Penerbitan surat ini diduga untuk memuluskan anggaran kegiatan pokok-pokok pikiran di DPR Aceh yang mencapai Rp 1,2 triliun lebih. Juru bicara Pemerintah Aceh, Muhammad MTA, mengatakan langkah penggelembungan ini berpotensi membenturkan pejabat di Satuan Kerja Perangkat Aceh dengan aturan hukum.
“Potensi penambahan program baru itu tidak berbasis perencanaan yang baik dan tidak berbasis reses. Hal ini berpotensi bermasalah secara hukum dikemudian hari, terutama terhadap pegawai di Satuan Kerja Perangkat Aceh, sebagai pelaksana anggaran,” kata Muhammad MTA, Rabu, 31 Januari 2024.
Di saat yang sama, Pemerintah Aceh juga harus berhadapan dengan sikap anggota DPR Aceh yang enggan memotong anggaran pokok pikiran. Hal ini berpotensi mengamputasi kemampuan SKPA untuk melaksanakan agenda wajib dan prioritas.

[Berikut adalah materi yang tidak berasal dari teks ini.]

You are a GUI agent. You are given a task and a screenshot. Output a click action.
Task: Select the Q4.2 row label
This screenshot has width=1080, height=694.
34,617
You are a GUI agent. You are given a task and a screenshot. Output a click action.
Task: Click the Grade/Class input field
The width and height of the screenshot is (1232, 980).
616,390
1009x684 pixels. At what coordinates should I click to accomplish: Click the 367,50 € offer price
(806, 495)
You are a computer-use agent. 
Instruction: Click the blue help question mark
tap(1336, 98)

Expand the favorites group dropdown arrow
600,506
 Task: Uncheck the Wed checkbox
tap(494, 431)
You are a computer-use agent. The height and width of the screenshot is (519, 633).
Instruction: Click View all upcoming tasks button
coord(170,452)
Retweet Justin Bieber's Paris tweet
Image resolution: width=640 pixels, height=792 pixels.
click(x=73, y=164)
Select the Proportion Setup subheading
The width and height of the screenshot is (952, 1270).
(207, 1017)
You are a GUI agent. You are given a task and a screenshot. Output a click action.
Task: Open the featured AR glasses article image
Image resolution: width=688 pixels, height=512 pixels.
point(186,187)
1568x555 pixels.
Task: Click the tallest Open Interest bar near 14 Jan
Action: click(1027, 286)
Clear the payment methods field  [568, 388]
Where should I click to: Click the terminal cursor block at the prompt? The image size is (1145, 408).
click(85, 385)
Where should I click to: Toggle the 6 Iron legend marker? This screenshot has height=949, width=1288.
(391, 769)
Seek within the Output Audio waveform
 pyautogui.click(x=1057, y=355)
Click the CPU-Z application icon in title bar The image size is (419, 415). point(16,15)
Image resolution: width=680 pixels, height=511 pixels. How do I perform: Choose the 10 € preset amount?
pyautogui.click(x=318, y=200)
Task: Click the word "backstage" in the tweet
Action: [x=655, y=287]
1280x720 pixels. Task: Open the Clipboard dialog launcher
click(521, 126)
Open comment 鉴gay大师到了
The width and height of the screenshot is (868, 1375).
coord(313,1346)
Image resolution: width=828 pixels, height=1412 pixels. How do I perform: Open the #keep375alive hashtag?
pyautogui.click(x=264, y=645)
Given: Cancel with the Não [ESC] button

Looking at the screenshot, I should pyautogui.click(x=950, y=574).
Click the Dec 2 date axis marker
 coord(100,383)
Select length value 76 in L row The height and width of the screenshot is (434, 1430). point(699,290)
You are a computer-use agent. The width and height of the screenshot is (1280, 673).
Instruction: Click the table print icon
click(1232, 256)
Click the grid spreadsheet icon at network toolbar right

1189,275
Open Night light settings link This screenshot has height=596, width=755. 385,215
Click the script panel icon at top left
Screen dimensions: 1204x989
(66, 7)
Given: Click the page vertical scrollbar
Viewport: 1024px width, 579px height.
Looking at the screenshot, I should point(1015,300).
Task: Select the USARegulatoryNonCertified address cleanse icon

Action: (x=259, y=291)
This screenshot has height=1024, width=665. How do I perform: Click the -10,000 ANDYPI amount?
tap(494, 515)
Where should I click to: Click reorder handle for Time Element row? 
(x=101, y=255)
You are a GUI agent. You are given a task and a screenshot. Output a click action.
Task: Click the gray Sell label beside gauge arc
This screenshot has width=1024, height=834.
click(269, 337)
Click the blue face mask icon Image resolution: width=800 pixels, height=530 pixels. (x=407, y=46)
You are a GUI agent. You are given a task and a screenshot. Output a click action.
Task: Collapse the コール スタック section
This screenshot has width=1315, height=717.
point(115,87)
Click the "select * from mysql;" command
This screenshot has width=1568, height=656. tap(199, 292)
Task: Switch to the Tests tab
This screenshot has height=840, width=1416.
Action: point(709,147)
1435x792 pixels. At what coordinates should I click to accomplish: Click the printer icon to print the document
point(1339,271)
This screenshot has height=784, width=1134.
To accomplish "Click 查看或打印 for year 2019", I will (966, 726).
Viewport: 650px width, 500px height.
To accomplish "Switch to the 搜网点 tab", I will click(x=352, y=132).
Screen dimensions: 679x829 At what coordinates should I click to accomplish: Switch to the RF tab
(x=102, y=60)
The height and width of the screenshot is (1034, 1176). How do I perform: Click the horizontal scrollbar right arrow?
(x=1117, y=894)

Muhammad MTA mengatakan penggelembungan SiLPA ini membuat program-program penting dikorbankan untuk mengakomodir anggaran pokok pikiran. Seharusnya DPR Aceh, kata dia, tidak mengorbankan keinginan mereka yang merusak agenda-agenda wajib dan prioritas SKPA.
“Seharusnya dewan bersikap objektif dan tidak ngotot untuk pertahankan penambahan pokir. Seharusnya ada kerelaan agar tidak mengorbankan program-program prioritas SKPA. Inilah rasionalisasi yang sedang dilakukan saat ini,” kata Muhammad MTA.